Lattice based public key encryption (and its cousins known as knapsack and coding based encryption) have almost as long a history as discrete logarithm and factoring based schemes. Already in 1976, right after the Diffie-Hellman key exchange was discovered (and before RSA), Ralph Merkle was working on building public key encryption from the NP hard *knapsack* problem (see Diffie’s recollection). This can be thought of as the task of solving a linear equation of the form \(Ax = y\) (where \(A\) is a given matrix, \(y\) is a given vector, and the unknown are \(x\)) over the real numbers but with the additional constraint that \(x\) must be either \(0\) or \(1\). His proposal evolved into the Merkle-Hellman system proposed in 1978.

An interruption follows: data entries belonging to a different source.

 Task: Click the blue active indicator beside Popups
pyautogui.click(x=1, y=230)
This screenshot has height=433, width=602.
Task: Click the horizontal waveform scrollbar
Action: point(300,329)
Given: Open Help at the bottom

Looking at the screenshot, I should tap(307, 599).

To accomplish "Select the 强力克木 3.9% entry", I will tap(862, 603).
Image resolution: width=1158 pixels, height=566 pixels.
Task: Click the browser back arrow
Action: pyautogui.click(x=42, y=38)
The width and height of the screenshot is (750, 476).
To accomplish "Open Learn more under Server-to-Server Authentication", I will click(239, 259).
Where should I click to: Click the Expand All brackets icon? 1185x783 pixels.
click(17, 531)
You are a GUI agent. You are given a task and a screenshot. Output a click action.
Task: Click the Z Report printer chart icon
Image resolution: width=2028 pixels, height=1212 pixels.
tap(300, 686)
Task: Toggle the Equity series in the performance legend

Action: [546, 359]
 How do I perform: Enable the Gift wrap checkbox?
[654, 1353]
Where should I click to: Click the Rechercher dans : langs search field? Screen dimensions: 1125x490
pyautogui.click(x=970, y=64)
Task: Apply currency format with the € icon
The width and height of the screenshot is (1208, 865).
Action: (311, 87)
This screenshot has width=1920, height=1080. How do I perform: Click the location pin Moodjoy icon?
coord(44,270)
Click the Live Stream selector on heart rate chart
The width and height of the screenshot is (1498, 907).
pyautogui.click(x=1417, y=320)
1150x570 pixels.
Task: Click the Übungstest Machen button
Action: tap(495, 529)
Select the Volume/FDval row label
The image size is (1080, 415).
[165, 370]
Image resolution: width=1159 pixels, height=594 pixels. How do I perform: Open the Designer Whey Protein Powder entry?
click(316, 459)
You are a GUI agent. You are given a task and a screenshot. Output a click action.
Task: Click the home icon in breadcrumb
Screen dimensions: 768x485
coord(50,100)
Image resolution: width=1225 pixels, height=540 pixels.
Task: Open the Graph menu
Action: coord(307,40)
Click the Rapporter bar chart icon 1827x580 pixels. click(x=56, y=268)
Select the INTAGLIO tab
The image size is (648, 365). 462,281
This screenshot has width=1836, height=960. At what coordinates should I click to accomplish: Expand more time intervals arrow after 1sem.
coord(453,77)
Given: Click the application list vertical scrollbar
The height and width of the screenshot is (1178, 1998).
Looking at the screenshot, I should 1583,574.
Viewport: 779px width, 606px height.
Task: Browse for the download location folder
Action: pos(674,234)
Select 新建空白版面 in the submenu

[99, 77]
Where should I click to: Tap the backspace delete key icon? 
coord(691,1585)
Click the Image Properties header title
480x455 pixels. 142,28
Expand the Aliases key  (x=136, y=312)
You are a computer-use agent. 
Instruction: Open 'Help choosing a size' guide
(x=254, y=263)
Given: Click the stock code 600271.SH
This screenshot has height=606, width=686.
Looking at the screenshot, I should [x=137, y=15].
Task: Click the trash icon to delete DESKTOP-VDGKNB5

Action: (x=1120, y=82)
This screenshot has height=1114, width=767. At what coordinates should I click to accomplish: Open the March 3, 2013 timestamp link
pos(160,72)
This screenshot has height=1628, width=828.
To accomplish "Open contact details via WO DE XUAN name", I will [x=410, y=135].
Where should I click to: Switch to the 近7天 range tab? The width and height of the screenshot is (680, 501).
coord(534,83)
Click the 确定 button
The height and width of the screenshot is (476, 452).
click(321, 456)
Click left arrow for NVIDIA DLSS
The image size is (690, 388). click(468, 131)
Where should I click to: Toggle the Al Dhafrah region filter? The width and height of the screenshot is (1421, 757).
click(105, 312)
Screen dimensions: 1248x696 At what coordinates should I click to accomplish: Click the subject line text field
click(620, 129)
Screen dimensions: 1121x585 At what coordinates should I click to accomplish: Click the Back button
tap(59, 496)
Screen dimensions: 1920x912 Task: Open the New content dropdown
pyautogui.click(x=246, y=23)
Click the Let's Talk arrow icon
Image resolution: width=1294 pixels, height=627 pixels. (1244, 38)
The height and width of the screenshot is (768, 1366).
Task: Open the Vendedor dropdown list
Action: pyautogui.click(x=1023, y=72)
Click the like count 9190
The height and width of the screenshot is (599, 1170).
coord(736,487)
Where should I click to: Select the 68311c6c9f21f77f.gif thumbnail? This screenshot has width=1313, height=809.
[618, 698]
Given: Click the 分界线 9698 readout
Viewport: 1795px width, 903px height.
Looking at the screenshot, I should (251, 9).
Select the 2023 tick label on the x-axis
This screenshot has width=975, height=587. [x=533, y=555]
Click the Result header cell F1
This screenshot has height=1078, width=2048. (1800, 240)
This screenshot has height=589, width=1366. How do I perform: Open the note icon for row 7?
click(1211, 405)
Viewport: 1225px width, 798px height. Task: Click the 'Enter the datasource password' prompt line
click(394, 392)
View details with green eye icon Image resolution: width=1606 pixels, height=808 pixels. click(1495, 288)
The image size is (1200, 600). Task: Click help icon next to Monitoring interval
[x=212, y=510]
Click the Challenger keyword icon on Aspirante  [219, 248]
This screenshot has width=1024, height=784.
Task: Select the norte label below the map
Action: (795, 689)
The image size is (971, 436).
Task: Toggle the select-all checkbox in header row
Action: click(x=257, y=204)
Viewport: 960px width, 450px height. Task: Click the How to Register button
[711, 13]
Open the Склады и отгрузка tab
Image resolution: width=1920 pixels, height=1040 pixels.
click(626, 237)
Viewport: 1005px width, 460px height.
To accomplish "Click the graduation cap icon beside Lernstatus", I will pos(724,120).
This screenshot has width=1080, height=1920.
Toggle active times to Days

McEliece proposed in 1978 a system based on the difficulty of the decoding problem for general linear codes. This is the task of solving *noisy linear equations* where one is given \(A\) and \(y\) such that \(y=Ax+e\) for a “small” error vector \(e\), and needs to recover \(x\). Crucially, here we work in a finite field, such as working modulo \(q\) for some prime \(q\) (that can even be \(2\)) rather than over the reals or rationals. There are special matrices \(A^*\) for which we know how to solve this problem efficiently: these are known as efficiently decodable error correcting codes. McEliece suggested a scheme where the key generator lets \(A\) be a “scrambled” version of a special \(A^*\) (based on the Goppa algebraic geometric code). So, someone that knows the scrambling could solve the problem, but (hopefully) someone that doesn’t know it wouldn’t. McEliece’s system has so far not been broken.

In a 1996 breakthrough, Ajtai showed a *private key* scheme based on integer lattices that had a very curious property- its security could be based on the assumption that certain problems were only hard in the *worst case*, and moreover variants of these problems were known to be NP hard. This ignited hope that we could perhaps realize the old dream of basing crypto on the mere assumption that \(P\neq NP\). Alas, we know understand that there are fundamental barriers to this approach. Nevertheless, Ajtai’s work attracted signifincant interest, and within a year both Ajtai and Dwork, as well as Goldreich, Goldwasser and Halevi came up with lattice based constructions for *public key* encryption (the former based also on *worst case* assumptions). At about the same time, Hoffstein, Pipher, and Silverman came up with their NTRU public key system which is based on stronger assumptions but offers better performance, and they started a company around it together with Daniel Lieman.

You may note that I haven’t yet said what *lattices* are; we will do so later, but for now if you simply think of questions involving linear equations modulo some prime \(q\), you will get enough of the intuition that you need. (The lattice viewpoint is more geometric, and we’ll discuss it more below; it was first used to *attack* cryptosystems and in particular break the Merkle-Hellman knapsack scheme and many of its variants.)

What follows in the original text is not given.